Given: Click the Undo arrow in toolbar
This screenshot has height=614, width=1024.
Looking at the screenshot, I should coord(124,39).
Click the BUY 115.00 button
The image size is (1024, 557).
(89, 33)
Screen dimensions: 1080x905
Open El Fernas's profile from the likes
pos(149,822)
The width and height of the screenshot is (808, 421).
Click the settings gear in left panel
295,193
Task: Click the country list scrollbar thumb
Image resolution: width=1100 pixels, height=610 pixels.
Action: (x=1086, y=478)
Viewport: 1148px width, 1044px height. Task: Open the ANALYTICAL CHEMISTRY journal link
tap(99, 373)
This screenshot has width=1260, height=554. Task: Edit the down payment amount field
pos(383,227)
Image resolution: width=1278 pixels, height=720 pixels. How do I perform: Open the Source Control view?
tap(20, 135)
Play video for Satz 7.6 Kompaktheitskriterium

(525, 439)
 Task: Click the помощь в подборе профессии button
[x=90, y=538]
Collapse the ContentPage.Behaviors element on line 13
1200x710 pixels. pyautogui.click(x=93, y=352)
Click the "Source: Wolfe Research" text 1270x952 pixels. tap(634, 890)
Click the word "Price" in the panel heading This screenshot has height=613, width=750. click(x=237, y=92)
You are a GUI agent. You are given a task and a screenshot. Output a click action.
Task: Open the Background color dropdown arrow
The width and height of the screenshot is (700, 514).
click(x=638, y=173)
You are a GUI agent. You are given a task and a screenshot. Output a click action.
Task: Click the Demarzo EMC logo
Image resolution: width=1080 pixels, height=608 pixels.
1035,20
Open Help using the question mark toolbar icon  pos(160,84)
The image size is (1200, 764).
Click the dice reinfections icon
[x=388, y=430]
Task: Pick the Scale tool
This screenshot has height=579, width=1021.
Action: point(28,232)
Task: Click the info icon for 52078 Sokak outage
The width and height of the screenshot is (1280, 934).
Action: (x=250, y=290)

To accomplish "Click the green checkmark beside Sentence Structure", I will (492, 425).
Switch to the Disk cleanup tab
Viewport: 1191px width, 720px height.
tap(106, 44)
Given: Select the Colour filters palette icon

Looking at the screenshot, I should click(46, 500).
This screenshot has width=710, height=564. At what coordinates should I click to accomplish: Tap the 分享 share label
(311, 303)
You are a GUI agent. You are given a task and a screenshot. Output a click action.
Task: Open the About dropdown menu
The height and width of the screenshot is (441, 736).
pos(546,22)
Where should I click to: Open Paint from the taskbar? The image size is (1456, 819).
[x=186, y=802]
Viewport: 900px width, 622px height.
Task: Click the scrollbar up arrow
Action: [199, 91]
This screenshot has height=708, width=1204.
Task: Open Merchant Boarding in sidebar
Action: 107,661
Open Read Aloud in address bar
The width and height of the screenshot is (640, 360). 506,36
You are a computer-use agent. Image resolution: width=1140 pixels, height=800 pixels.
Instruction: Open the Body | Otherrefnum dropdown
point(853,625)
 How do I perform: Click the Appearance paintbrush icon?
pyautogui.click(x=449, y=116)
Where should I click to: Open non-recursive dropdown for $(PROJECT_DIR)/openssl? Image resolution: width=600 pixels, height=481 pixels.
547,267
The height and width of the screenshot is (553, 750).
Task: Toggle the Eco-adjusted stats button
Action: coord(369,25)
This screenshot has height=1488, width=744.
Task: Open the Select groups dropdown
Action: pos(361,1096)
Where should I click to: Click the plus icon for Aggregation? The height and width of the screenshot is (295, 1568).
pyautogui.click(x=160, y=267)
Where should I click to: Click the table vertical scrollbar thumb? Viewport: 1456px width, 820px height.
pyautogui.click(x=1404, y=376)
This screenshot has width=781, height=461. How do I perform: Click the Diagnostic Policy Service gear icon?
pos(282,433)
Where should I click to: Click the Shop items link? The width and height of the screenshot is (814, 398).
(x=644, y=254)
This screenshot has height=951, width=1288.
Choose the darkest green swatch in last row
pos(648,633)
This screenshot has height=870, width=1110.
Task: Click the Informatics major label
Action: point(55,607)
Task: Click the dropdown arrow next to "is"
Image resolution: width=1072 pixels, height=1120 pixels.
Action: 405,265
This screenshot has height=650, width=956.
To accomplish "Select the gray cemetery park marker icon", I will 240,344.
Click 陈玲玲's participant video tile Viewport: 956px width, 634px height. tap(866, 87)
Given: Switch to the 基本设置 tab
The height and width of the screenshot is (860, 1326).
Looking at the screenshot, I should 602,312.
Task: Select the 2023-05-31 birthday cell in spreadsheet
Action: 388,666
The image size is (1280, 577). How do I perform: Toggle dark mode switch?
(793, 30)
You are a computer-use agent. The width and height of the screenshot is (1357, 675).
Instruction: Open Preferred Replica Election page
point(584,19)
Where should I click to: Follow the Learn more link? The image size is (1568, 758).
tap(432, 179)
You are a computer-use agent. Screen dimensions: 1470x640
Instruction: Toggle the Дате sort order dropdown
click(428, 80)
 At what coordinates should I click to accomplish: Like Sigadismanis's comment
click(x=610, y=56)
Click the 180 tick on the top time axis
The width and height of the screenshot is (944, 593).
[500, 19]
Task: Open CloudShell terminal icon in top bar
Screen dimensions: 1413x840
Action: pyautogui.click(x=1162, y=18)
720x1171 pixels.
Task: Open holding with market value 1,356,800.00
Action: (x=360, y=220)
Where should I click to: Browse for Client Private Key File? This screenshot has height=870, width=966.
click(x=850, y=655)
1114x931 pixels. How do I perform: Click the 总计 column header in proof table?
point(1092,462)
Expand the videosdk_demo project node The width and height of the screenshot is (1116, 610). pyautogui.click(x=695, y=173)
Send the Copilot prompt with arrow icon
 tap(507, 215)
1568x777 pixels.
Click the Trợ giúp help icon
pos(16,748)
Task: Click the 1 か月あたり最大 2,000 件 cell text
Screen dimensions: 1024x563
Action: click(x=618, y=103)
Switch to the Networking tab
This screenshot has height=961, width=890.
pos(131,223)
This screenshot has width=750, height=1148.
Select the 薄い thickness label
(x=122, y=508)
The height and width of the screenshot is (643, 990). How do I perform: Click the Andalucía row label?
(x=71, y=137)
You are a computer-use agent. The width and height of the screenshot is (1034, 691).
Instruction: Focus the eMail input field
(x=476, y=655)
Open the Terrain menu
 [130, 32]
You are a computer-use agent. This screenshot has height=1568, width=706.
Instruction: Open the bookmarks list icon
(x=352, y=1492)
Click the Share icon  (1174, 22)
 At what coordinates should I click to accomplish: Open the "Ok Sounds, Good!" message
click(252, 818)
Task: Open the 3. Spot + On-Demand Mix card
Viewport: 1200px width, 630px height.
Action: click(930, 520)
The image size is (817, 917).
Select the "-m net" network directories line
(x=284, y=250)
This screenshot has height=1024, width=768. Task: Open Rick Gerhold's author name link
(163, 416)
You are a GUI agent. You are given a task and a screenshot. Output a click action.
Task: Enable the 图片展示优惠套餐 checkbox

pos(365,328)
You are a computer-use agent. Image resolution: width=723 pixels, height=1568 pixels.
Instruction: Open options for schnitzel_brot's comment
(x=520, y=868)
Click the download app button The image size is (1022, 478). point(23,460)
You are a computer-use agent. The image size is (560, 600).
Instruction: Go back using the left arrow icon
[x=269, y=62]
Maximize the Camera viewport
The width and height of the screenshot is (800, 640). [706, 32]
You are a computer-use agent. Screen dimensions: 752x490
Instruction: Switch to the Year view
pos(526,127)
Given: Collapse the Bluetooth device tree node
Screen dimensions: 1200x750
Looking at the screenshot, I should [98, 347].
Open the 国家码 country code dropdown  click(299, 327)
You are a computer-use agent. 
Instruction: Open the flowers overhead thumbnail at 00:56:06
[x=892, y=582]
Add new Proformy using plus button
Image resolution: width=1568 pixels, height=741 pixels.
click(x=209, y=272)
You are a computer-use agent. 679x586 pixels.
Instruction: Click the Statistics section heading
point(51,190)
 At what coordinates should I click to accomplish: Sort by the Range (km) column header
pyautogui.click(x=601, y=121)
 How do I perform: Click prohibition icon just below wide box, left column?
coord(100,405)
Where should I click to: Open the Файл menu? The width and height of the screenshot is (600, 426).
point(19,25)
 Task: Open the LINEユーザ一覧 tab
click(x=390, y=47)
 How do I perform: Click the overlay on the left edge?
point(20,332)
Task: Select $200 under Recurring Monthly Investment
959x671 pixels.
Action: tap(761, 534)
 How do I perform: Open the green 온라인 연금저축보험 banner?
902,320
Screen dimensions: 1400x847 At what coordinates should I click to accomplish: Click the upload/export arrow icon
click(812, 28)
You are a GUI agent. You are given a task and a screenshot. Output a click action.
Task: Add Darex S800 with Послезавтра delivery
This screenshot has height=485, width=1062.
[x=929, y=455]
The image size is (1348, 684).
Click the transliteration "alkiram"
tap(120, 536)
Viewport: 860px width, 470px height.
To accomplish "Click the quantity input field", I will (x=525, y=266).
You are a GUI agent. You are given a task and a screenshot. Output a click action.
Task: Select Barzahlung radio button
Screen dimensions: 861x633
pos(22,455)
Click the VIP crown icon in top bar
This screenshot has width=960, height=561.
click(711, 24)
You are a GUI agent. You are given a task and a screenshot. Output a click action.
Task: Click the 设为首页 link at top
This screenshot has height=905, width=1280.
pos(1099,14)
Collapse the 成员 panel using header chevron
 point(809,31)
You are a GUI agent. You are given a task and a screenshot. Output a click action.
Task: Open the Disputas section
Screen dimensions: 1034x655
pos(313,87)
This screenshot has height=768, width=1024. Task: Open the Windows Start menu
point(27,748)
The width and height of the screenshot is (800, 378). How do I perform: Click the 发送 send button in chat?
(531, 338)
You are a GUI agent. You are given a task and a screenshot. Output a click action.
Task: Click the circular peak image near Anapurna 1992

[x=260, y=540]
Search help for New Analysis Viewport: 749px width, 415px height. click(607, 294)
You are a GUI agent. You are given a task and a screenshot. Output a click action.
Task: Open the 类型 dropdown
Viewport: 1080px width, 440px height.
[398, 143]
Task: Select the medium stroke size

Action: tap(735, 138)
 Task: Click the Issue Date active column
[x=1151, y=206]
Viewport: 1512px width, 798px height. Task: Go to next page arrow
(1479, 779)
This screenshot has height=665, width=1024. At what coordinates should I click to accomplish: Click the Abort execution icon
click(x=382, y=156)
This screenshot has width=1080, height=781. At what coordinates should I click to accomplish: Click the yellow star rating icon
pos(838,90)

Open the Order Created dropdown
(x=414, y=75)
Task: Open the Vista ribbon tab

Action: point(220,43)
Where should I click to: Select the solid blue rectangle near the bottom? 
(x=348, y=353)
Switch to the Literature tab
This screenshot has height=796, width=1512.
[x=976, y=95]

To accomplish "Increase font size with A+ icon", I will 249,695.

+ + + + +

What you will do:
Output exactly one stretch of the listing: from the line containing "is (1034, 691)." through the line containing "Click the download", both end lines included.

Response:
You are a computer-use agent. The width and height of the screenshot is (1034, 691).
Instruction: Focus the eMail input field
(x=476, y=655)
Open the Terrain menu
 [130, 32]
You are a computer-use agent. This screenshot has height=1568, width=706.
Instruction: Open the bookmarks list icon
(x=352, y=1492)
Click the Share icon  (1174, 22)
 At what coordinates should I click to accomplish: Open the "Ok Sounds, Good!" message
click(252, 818)
Task: Open the 3. Spot + On-Demand Mix card
Viewport: 1200px width, 630px height.
Action: click(930, 520)
The image size is (817, 917).
Select the "-m net" network directories line
(x=284, y=250)
This screenshot has height=1024, width=768. Task: Open Rick Gerhold's author name link
(163, 416)
You are a GUI agent. You are given a task and a screenshot. Output a click action.
Task: Enable the 图片展示优惠套餐 checkbox

pos(365,328)
You are a computer-use agent. Image resolution: width=723 pixels, height=1568 pixels.
Instruction: Open options for schnitzel_brot's comment
(x=520, y=868)
Click the download app button The image size is (1022, 478). point(23,460)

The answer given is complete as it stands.